Monday, 14 January 2013

Of dark secrets and half revealed family lives


My great grandmother’s life was not unusual.

But it is that very ordinariness which makes her story remarkable and unlocks something of the history of the late 19th and 20th centuries.

She was born in 1872 in Whiteman’s Yard,* gave birth to five children the last of which was born in the Derby Workhouse, travelled across the country with her partner who she never married, and  returned to Derby in the winter of 1902 with three young boys.

My great grandfather remained in Kent and in the fullness of time married and had five more children.

Eliza Boot appears in eleven official documents and is mentioned in two letters, and one newspaper account.  Her partner and my great grandfather was Montague Hall, who served his Queen in the East York’s, saw service in the West Indies, Gibraltar and South Africa.

It is I guess fairly typical of many people’s lives at the time and not for the first led me to reflect that their lives were little ones lived out in a big century.

Many of us will be able track relatives touched by the workhouse and many will also have family members who spent part of their time in some far away part of the old empire or toiled in factory, mill or engineering works.

Theirs was a tempestuous relationship, and one which saw them move around the country.  In 1894 they were in Bedford, two years later in Birmingham and finally by 1902 in Kent.

There may have been more towns, and cities but the documentary evidence is not there to furnish the trail.

Despite all this travelling Eliza’s time before she left Derby and after she returned was centred on a few small streets all with a few minutes of each other.

Her part of Derby was a densely packed mix of small terraced housing, timber yards, silk, and lace and hosiery mills bounded on the east by the railway and to the north by the river.

They came from the families that helped make Derby.  Montague’s father worked on the railways as did hers, while her mother, aunt and cousins worked in the silk mills and she and her sister were in service.

Montague was an iron driller and would have found ready work in the foundries around the town, and it was this trade which took them across the country finally ending up as “machinist in a gun factory” in Gravesend.

And like so many lives of the period theirs are ones that all too often are obscured by a lack of family detail.  So where they lived between 1896 and 1902 are fixed by the birth certificates of their children and one census entry.

True, we do have his military records from 1888-1892, but the next years are almost a blank and those of Eliza’s from 1902 till her death in 1963 are sketchy and at the mercy of a few documents and some street memories.

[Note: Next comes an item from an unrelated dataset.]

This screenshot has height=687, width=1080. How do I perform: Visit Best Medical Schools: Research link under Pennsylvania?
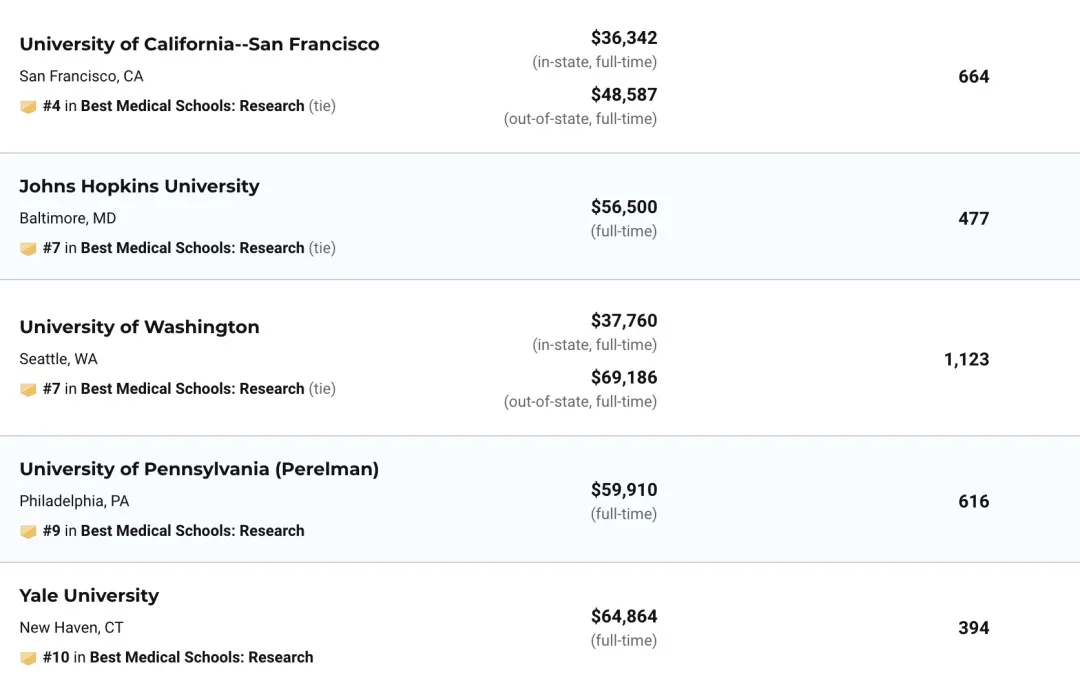192,531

But some glimpses shine through the murk like the newspaper report from the Derby Mercury dated Wednesday May 2 1894.

Not unlike today the journalist had been sent down to the local magistrate’s courts to rake over and represent to an eager public the doings of the less respectable.

And there under the torturous heading “Rough experiences of lovers” are Eliza and Montague.  She of 9 Chapel Place and him of Sitwell Street.  They had been charged with “being drunk and disorderly in Chapel Place, Canal Street, shortly before twelve o’clock on Friday night.”  To add to the family shame both were further charged with attacking a policeman and resisting arrest.

From the distance of over 100 years it is easy to smile at the skeleton in the cupboard, but here I think there is more.

There are plenty of accounts of drunken behaviour and confrontations with the police in our inner cities and towns during this period which is not surprising given the number of places selling alcohol.

My own memories of my part of London were of pubs almost on every street corner, and on Canal Street in Derby there were three beer shops and two pubs on a not very long road which consisted of just 24 properties and two factories.

So there was plenty of opportunities and in the light of the severity of the punishment an indication that the authorities treated drink related crimes seriously.  Great grandmother was fined “5s and costs or seven days [imprisonment] for the drunkenness, and 20s and costs or 14 days for the assault,” while great grandfather received a fine of “40s and costs, or a month [in prison].  Neither fine was a small amount and would have represented a big chunk of their weekly earnings.

I would like to think this was a one off, but his army records and her subsequent life suggest that this may not have been so, added to which there is anecdotal evidence from Montague’s other family that “he liked a drink.”

This is vague and all together very subjective but hints at something.
And it is that other family which has over time come to intrigue me, not because of any animosity but more because of the way that Montague could just settle down with another partner and have five more children.

Now I would venture that it is today very difficult just to disappear and create a new identity. Not impossible I grant you but for most of us without limitless amounts of money and professional help no easy task.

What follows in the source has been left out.